> [Directives]:
[1] In the sermon text, rewrite the passage starting at "He is teaching" and ending at "the first stone’.", substituting "individuals" for "people".
[2] Translate this sentence from the sermon text into Spanish: "It is God alone who can discern the good and the bad."

> [Text]:
However, Jesus warns us against pulling the weeds in case we uproot the wheat.
He is teaching us not to be too quick in our judgements of others. We are all too liable to classify and label people as good or bad without knowing all the facts. And people can change. We can be redeemed from sin by the grace of God, and equally we can disfigure a good life by a sudden collapse into sin. As Jesus says elsewhere, ‘Let he that is without sin cast the first stone’.

We are not entitled to make a final judgement about the righteousness of any other person – only God has that right. It is God alone who can discern the good and the bad. It is God alone who sees all of an individual and all of a person’s life.

Of course, we can’t help forming opinions of others, using our reason which is also God-given. And it is surely right that we should let such opinions guide our actions when appropriate. But we must never forget we may be mistaken. We would do well to remember the Quaker maxim – ‘There is something of God in every person’ – and try to find it.

But of one thing Jesus assures us – we will be judged eventually.
‘Just as the weeds are collected and burned up with fire’, says Jesus, ‘so will it be at the end of the age. The Son of Man will send his angels, and they will collect out of his kingdom all causes of sin and all evildoers, and they will throw them into the furnace of fire, where there will be weeping and gnashing of teeth.’

When Jesus talks about the ‘end of the age’, I don’t think we should understand it as the end of time. Rather I think we should see it as a time which will come to us all – as certain as our own death – in which we see ourselves as God sees us, in one piece from our conception to our death, how we have touched those we have met, all the good in us, and all the bad too.

Data items:
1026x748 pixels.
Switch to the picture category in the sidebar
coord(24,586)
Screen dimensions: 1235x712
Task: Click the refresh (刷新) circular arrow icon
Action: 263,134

> [Answers below]:
[1]
He is teaching us not to be too quick in our judgements of others. We are all too liable to classify and label individuals as good or bad without knowing all the facts. And individuals can change. We can be redeemed from sin by the grace of God, and equally we can disfigure a good life by a sudden collapse into sin. As Jesus says elsewhere, ‘Let he that is without sin cast the first stone’.

[2] Es solo Dios quien puede discernir lo bueno y lo malo.